Keywords

1 Introduction

For many years, information technology has become increasingly pervasive, and consequently, its importance has also risen [1]. Moreover, this trend is not expected to end soon [2]. This leads to an ongoing demand for new and improved software products to satisfy the emerging needs [3]. Yet, developing software is a highly challenging task, which is prone to errors and in case of complex systems, potentially susceptible to unintended side effects and compatibility issues [4, 5]. Furthermore, badly designed or erroneously implemented software solutions can have detrimental impacts on the utilizing organizations [6]. Additionally, due to the increasing technical possibilities and the corresponding emergence of opportunities for new applications and use cases, the complexity of the developed solutions has also increased [7]. Thus, tools, techniques, paradigms, and strategies that facilitate the quality assurance of the developed applications are of high relevance for practitioners as well as for researchers [8] and therefore heavily and broadly discussed in the scientific literature [9,10,11,12,13,14,15].
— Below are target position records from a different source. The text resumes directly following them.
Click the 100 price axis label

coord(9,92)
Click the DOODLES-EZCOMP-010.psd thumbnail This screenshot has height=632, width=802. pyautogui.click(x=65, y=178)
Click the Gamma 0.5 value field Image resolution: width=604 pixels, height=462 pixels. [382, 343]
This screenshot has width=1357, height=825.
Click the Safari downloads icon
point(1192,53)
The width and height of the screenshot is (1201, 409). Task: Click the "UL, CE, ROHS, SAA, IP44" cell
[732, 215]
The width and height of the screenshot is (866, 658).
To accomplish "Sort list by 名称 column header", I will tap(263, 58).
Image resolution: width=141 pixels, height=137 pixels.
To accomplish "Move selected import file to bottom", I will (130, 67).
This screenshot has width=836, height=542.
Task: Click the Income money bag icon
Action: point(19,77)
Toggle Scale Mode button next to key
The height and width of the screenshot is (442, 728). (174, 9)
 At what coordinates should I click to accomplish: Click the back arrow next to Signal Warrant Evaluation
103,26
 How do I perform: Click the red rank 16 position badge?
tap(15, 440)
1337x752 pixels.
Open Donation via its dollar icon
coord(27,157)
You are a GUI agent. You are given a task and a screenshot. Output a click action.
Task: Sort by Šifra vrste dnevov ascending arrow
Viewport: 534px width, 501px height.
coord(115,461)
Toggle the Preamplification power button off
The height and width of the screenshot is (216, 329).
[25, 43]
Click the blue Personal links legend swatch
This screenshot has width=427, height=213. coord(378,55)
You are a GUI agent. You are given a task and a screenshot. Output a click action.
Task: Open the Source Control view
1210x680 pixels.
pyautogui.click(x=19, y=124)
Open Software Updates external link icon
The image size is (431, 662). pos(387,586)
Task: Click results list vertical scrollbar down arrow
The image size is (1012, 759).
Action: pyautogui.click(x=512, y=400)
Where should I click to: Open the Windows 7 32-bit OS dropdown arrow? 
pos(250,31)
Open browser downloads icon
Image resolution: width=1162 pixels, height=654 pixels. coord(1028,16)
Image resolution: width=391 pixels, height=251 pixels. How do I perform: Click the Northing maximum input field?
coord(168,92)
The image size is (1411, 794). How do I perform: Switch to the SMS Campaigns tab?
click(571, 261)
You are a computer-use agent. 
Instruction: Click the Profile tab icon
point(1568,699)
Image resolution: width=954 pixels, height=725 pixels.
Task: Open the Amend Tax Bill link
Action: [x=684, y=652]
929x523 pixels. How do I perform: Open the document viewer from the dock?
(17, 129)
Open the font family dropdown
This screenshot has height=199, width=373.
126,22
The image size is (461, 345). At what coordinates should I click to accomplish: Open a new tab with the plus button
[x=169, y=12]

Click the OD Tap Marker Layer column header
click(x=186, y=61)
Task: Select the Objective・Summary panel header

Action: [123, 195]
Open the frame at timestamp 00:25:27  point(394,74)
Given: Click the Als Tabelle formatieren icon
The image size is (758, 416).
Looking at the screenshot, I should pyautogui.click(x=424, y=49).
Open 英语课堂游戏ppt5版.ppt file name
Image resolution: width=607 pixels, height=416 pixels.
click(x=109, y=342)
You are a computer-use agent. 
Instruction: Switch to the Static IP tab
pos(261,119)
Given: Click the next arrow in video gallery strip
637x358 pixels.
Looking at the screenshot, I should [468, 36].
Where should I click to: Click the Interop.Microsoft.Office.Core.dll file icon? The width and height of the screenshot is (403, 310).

Test-driven development (TDD) is one of those strategies. Even though, due to its holistic nature, it can be seen rather as a philosophy instead of just a testing approach [16]. While it is not a new concept and has already been scientifically discussed for a long time [17], it has not yet reached maturity, and therefore, the corresponding discourse is still ongoing and highly relevant. With the approach being rather complex, since the developers now also have to fill the role of testers at the same time, naturally, guidance on its correct application is one of the most relevant aspects for many practitioners. To provide guidance to them, but also to researchers concerned with the domain, by conducting a structured literature review, the publication at hand aims to identify the implementation guidelines and best practices identified in the existing literature with the goal of providing a solid foundation that any future endeavors can subsequently build upon. This culminates in the following research question (RQ):

RQ: Which guidelines for the application of test-driven development in software engineering can been identified in the scientific literature?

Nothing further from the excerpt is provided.